At some point I became a morning person. Maybe not necessarily socialable, but I am getting up and moving around by 6:30 or so. This week I started using some of that morning time to begin running again. Thinking by starting in August it’ll only get more comfortable as the weather cools down. So I wake up and immediately go for my run. My eyes are still struggling to open, but I am out the door. Getting that blood pumping. Sweating like crazy in the humidity. I get back, take a quick shower, and have a small breakfast. Do the usual internet reads and find that the JLPT results are up! About a year ago I set off towards passing JLPT N2 and took the test last month. Based on some practice tests, there was a chance that I would pass, and there was a chance I would fail. My first thought was: try to stay calm; it’s not a big deal. But the kick drum in my chest had a different idea. My blood started pumping more than when I was running an hour before. I already decided if I failed, I would attempt it again in December1 and I barely… passed. It’s not a good score, but passing is passing. A long time personal goal for me that just got checked off.

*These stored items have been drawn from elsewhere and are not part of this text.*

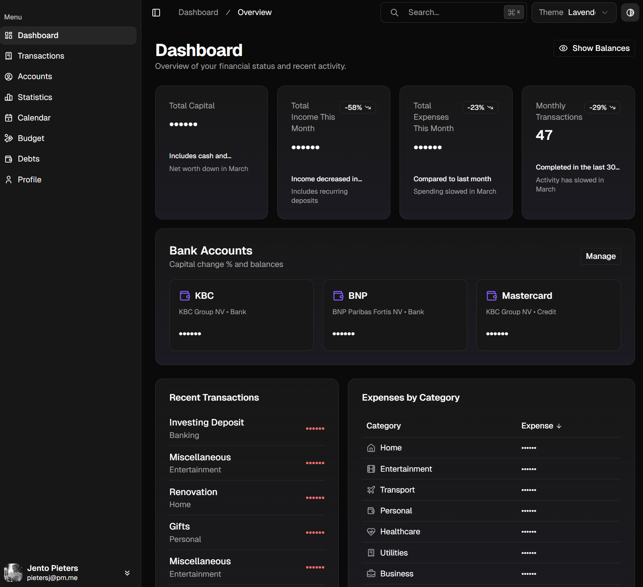Screen dimensions: 643x587
Task: Click the Entertainment film icon
Action: tap(371, 469)
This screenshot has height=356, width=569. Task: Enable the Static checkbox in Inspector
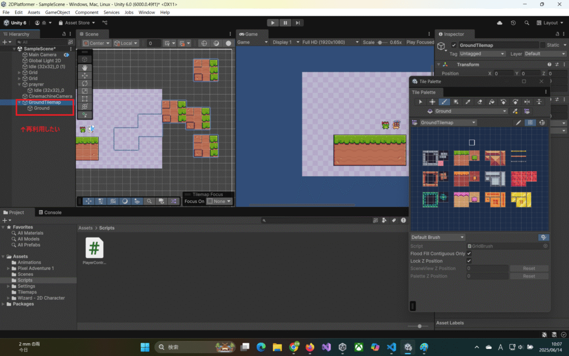[543, 45]
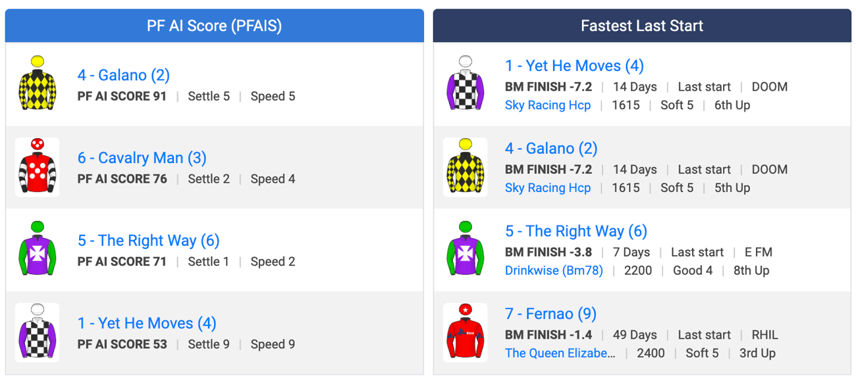Open '1 - Yet He Moves (4)' in Fastest Last Start
This screenshot has width=856, height=384.
pyautogui.click(x=575, y=66)
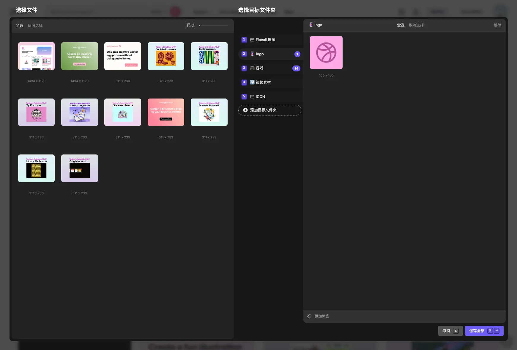The height and width of the screenshot is (350, 517).
Task: Click the Pixcall 演示 folder icon
Action: [x=252, y=40]
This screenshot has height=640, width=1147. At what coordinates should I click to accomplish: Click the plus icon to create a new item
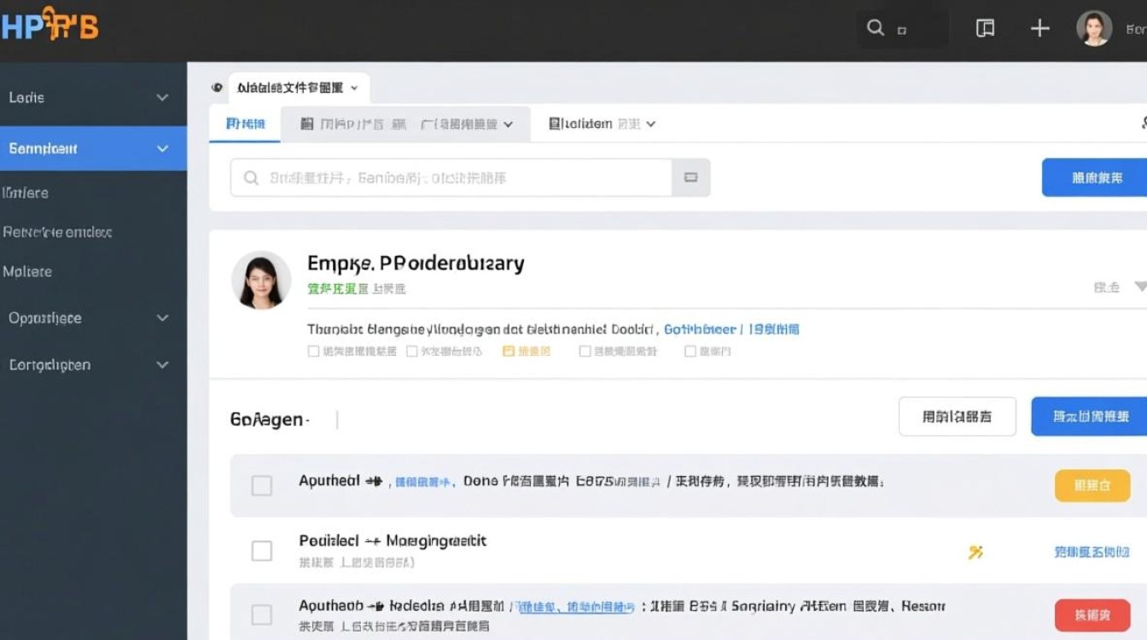click(x=1039, y=27)
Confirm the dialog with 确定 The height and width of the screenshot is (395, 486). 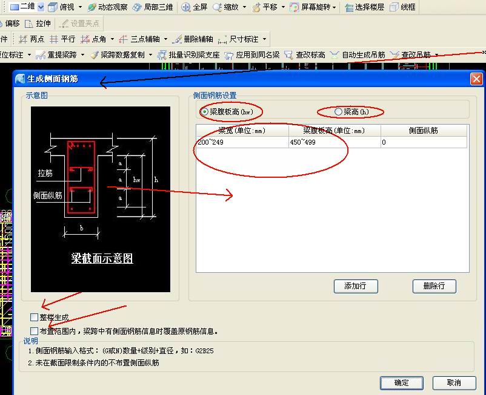[x=401, y=383]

Current plan, I am going to continue my JLPT class just so that I can get more mileage out of the book I already have. Then switch over to a conversation class around November. The closer I approached the appropriate level for this test, the more I understood of how little I know. I know that you can communicate really well with the things that I’ve studied already2. I am just bad at pulling those things out of my head. Which is why I’ll switch over to a more conversation focused course again later. For now, I’ll do my best to review and try to hold on to what I have in my head. The test took a lot of time in terms of trying to prepare. Now I can do less cramming and try to solidify what I know. I have zero motivation to go on to take the final level. I have way more to gain by focusing on actually getting good at the language and not just trying to pass another test. I am bad at language learning, so it’s going to take me a while.
With the goal checked off, I am going to allow myself a little more space to do some of my other hobbies again. Itching to draw and paint some more.